Yes, Amazon Prime is partially deductible if you use it for business purchases. The key word is “partially.” Unless every single order you place on Amazon is for your business (and let's be honest, it's not), you can only deduct the portion of the membership that corresponds to your business use.
This is the same IRS principle that applies to your phone bill, internet, or any other expense that serves both personal and business purposes: calculate the business-use percentage, and deduct that share.

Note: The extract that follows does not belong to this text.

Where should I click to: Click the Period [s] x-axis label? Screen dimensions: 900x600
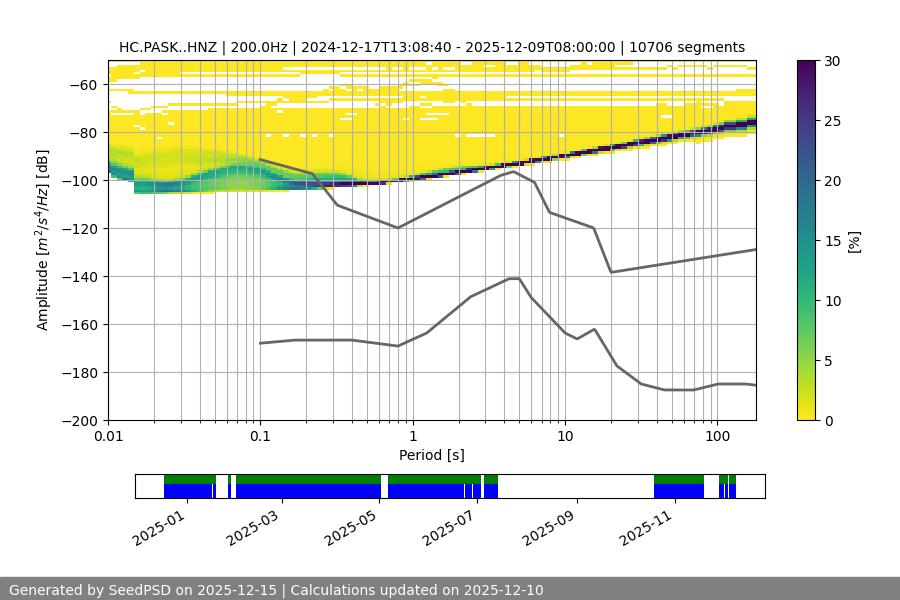click(x=431, y=455)
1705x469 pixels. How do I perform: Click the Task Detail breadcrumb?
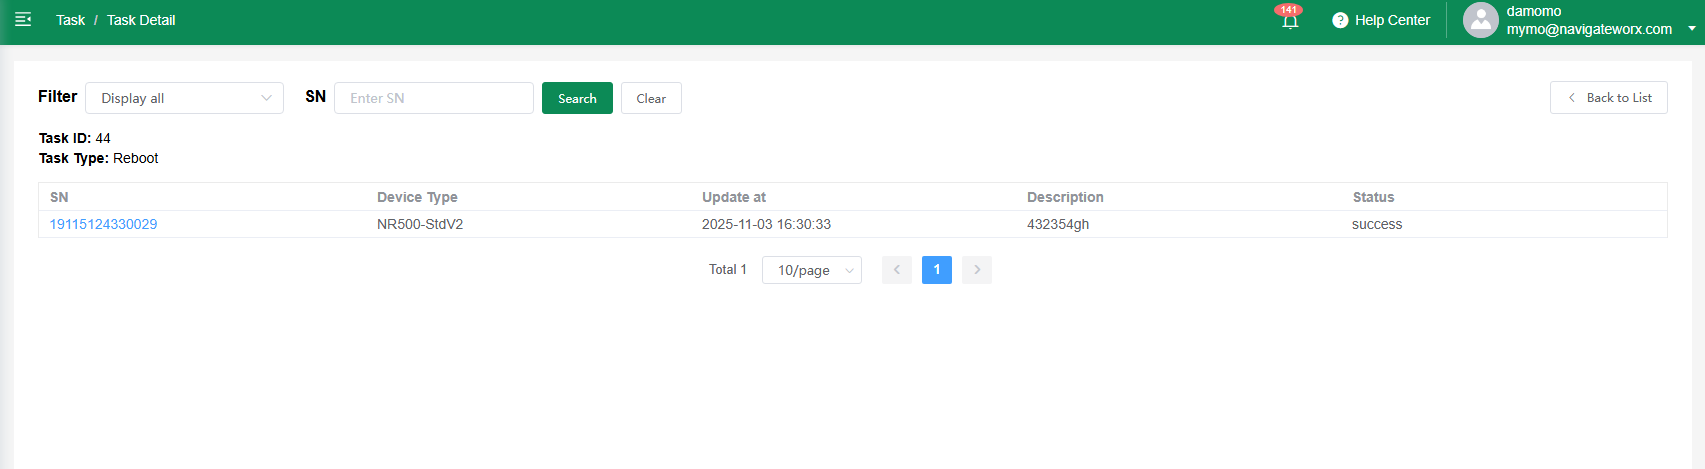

How to Calculate Your Business-Use Percentage
The simplest method is to count your orders. Go to your Amazon order history and tally up your orders for the year. Separate them into two categories: business and personal.
Example calculation
Total Amazon orders in 2025: 85
Business orders (office supplies, equipment, shipping materials): 30
Personal orders (household items, gifts, snacks): 55
Business-use percentage: 30 / 85 = 35.3%
Deductible amount: $139 × 35.3% = $49.07
That's it. No complicated formula. Count your orders, divide, multiply by $139 (or whatever your Prime membership costs).
Some people prefer to calculate by dollar amount rather than order count. If your business orders tend to be larger purchases, a dollar-based split might give you a higher (and still defensible) percentage. Either method works, as long as you're consistent and can back it up.
What Counts as a Business Order on Amazon
A business order is anything that's ordinary and necessary for your self-employment work. Here are common examples by profession:
Office supplies
Printer paper, ink cartridges, pens, folders, sticky notes, envelopes, labels. The basics every self-employed person buys.
Packaging and shipping materials
Bubble mailers, poly bags, shipping tape, boxes, tissue paper. Especially common for Etsy sellers, Amazon FBA sellers, and anyone who ships products to customers.
Equipment and tools
A webcam for client calls, a ring light for content creation, a label printer, an external hard drive for backups. Items under $2,500 can typically be expensed immediately under the de minimis safe harbor.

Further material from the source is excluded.